THE TRIAL OF THE ACTION
At the trial of the action Mr. Gordon gave evidence along with two other witnesses. The judge found that all of them were truthful. Mr. Panday gave no evidence and called no witnesses. Mr. Panday did not raise a defence of justification, and he abandoned a Reynolds defence and a defence of honest comment on a matter of public interest. The judge held that the ordinary listener would have concluded that in his address the Prime Minister was calling Mr. Gordon a pseudo-racist who used racism to maintain division in society and in order to maintain a commercial advantage over his competitors in the media business. The judge held this was defamatory and that these words were spoken of Mr. Gordon in the conduct of his media business. So the slander was actionable without proof of special damage. The judge further held that Mr. Panday intended and authorised that his slanderous remarks should be republished "throughout the length and breadth of Trinidad and Tobago and abroad". Accordingly he was liable for the damage caused by the republication of his defamatory remarks in four newspaper articles and in a television broadcast by Trinidad and Tobago Television.
At a very late stage in the trial counsel then appearing for Mr. Panday sought to raise a defence to the effect that in his address the Prime Minister was responding to Mr. Gordon's earlier attack on the government's green paper on the reform of media law "Towards a Free and Responsible Media" and that, accordingly, the occasion was one of qualified privilege. This green paper was published early in 1997, and on 7 May 1977 Mr. Gordon had made a speech which was, in the judge's words, "a biting criticism both of the green paper itself and the UNC government that proposed it". The judge held that this defence was not pleaded. But he went on to reject this defence on its merits: there was no evidence to show that the Prime Minister's address was a reply as suggested, that in any event it went beyond anything necessary to refute Mr. Gordon's criticism of the government's green paper, and that in his attack on Mr. Gordon Mr. Panday was actuated by malice. The judge said it was clear that on the evidence the Prime Minister did not honestly believe Mr. Gordon was a pseudo-racist. The judge said:
In my opinion the Prime Minister when he defamed the Plaintiff did so with express malice intending to injure the Plaintiff, in furtherance of a mind-set of the Prime Minister later revealed in his own words, that 'no one who attacked his Government would remain unscathed'.

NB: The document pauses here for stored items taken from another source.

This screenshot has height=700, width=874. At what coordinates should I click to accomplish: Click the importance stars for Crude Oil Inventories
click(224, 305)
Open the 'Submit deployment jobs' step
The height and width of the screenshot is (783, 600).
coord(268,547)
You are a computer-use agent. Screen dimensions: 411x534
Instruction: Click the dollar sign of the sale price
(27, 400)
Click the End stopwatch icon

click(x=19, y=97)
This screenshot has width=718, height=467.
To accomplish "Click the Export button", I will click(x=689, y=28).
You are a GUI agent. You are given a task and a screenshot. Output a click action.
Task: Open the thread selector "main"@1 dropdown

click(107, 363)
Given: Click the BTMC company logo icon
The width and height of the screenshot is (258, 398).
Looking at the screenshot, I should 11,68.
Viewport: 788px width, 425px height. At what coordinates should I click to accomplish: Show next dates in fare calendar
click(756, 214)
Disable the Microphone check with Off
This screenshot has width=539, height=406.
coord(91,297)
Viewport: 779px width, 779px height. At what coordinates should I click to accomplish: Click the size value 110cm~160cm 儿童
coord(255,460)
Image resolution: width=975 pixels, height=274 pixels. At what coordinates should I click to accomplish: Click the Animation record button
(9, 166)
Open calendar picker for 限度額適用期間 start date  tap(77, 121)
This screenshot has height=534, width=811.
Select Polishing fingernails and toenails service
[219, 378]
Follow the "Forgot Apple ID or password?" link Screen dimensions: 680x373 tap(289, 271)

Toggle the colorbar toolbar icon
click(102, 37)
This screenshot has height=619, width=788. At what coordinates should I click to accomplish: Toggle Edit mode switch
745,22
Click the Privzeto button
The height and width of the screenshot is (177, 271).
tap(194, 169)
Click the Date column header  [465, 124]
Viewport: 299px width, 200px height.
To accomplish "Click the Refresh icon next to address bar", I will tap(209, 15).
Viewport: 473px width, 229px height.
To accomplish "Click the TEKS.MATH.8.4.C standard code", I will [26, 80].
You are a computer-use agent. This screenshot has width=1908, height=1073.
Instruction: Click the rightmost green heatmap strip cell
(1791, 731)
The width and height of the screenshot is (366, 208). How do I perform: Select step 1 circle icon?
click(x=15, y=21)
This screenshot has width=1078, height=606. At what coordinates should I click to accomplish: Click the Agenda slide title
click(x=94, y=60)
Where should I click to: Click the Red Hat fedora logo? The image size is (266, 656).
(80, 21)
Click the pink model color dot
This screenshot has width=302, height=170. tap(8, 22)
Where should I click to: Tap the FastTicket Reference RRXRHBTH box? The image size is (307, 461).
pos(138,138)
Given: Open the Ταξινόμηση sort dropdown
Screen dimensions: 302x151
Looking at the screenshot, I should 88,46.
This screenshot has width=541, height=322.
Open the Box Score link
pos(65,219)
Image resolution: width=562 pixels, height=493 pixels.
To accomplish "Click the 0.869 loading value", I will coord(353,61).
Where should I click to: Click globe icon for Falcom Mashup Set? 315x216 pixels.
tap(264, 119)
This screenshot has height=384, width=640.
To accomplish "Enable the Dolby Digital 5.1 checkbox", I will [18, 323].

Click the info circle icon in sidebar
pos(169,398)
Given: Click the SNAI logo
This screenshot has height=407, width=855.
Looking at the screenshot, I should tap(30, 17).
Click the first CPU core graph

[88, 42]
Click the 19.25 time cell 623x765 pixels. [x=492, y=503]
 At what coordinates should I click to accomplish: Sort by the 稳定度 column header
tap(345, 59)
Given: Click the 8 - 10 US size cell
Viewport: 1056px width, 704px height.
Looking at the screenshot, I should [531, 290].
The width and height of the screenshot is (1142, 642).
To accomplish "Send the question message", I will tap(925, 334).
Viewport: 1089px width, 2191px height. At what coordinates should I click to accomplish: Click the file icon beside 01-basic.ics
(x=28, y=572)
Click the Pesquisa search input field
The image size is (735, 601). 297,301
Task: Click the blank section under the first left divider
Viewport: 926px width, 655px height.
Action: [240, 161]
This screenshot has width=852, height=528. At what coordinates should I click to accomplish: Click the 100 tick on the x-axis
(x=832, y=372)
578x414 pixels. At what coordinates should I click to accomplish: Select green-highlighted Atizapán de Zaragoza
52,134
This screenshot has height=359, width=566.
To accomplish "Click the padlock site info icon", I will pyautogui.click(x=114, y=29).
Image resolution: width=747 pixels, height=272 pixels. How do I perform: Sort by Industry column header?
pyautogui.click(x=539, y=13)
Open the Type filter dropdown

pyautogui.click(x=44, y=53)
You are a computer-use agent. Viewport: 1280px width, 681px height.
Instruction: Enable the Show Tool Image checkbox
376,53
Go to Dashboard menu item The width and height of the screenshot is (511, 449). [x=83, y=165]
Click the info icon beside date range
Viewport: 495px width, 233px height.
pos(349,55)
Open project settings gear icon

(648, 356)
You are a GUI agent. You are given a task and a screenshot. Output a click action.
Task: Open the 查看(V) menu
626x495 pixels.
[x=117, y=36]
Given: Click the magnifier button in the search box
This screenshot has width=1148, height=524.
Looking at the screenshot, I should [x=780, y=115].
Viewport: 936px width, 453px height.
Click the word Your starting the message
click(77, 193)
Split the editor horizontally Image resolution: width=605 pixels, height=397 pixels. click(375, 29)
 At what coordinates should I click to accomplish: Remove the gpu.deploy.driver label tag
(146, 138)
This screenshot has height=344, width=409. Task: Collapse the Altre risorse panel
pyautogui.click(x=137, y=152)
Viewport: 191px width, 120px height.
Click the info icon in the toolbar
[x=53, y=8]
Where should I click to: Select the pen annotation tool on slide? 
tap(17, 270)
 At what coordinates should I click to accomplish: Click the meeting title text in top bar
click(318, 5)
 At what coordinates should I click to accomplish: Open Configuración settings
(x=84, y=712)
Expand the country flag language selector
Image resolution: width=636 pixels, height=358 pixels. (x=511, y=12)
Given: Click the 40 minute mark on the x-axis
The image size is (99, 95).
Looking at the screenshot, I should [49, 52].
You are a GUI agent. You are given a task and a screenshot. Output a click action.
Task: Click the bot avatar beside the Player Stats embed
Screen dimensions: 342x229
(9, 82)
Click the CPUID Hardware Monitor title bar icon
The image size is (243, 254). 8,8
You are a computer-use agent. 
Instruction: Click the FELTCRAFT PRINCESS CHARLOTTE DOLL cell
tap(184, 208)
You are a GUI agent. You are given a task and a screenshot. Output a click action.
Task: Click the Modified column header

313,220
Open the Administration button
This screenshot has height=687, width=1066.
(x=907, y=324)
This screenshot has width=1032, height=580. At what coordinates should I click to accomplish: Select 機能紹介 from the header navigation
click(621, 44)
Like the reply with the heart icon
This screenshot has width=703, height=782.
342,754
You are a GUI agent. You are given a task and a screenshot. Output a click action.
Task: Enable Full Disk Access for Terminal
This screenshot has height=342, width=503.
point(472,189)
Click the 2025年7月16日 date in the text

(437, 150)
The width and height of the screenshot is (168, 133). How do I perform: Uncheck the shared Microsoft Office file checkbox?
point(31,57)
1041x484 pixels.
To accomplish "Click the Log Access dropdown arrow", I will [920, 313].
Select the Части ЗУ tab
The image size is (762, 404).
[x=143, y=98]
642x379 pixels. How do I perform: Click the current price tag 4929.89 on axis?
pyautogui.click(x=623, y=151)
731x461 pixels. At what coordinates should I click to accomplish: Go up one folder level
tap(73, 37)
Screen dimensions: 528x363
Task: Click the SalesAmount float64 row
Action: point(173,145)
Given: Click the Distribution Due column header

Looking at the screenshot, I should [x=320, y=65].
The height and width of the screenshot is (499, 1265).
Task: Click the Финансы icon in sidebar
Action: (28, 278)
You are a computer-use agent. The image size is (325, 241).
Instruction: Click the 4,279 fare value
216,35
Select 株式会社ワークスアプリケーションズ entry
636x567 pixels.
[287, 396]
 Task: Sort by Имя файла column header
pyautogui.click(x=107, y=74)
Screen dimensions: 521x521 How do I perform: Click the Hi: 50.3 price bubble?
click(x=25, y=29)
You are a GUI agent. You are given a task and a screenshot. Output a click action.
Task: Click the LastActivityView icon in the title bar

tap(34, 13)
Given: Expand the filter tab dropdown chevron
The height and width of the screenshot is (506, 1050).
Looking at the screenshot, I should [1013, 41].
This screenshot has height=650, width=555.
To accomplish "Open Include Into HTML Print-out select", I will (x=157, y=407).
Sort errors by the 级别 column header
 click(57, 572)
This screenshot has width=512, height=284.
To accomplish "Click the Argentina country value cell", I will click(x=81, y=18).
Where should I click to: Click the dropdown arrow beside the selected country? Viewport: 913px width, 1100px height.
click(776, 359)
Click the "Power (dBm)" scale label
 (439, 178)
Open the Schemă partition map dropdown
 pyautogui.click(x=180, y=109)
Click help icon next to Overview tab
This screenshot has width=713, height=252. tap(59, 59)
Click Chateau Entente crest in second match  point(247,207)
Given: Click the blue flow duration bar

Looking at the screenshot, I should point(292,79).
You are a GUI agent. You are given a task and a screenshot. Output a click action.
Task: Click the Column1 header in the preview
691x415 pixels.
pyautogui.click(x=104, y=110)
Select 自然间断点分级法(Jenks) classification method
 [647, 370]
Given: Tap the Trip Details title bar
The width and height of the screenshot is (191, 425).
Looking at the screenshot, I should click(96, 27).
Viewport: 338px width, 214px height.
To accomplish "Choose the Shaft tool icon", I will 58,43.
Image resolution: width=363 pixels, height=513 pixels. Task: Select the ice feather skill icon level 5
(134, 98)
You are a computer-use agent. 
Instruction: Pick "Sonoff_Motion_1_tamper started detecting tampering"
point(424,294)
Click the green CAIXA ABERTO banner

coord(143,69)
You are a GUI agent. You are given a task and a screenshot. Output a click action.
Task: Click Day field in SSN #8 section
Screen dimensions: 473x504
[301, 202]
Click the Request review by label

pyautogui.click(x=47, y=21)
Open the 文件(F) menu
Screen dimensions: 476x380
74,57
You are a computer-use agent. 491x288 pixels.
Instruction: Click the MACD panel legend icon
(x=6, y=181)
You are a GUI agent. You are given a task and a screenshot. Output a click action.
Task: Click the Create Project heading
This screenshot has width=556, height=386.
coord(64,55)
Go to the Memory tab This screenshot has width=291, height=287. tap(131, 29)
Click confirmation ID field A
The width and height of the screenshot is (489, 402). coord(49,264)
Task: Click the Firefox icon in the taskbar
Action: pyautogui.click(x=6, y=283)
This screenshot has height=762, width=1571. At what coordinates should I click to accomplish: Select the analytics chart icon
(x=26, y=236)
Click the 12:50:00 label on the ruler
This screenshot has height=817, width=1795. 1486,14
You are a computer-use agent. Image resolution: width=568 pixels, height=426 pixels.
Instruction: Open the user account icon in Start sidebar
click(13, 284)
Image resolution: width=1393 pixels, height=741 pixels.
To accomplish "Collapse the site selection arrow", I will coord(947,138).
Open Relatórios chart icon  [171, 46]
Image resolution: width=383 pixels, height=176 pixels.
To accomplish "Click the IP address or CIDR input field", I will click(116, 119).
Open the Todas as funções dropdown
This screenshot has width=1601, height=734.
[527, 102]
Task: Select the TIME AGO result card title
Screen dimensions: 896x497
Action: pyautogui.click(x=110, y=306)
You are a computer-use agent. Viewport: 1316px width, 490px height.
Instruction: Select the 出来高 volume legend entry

The judge held that this malicious intention arose only after Mr. Gordon had criticised the government's green paper and because of the national support that criticism had received. The Prime Minister's allegations, the judge said, were made with the oppressive intention of silencing Mr. Gordon and other would-be critics of the UNC government.
THE COURT OF APPEAL
In the Court of Appeal the majority upheld the judge's conclusions on liability. Mr. Panday sought to resurrect a defence based on the constitutional recognition and declaration of the right to express political views. On a generous interpretation of the pleadings this defence was pleaded but at the trial, so it seems, counsel then appearing for Mr. Panday did not mention this defence at any stage in any of his submissions. Hamel-Smith JA considered that Mr. Panday should not be permitted to raise this issue at such a late stage. But he and Warner JA rejected this defence in any event: the right to express political views is not an absolute right.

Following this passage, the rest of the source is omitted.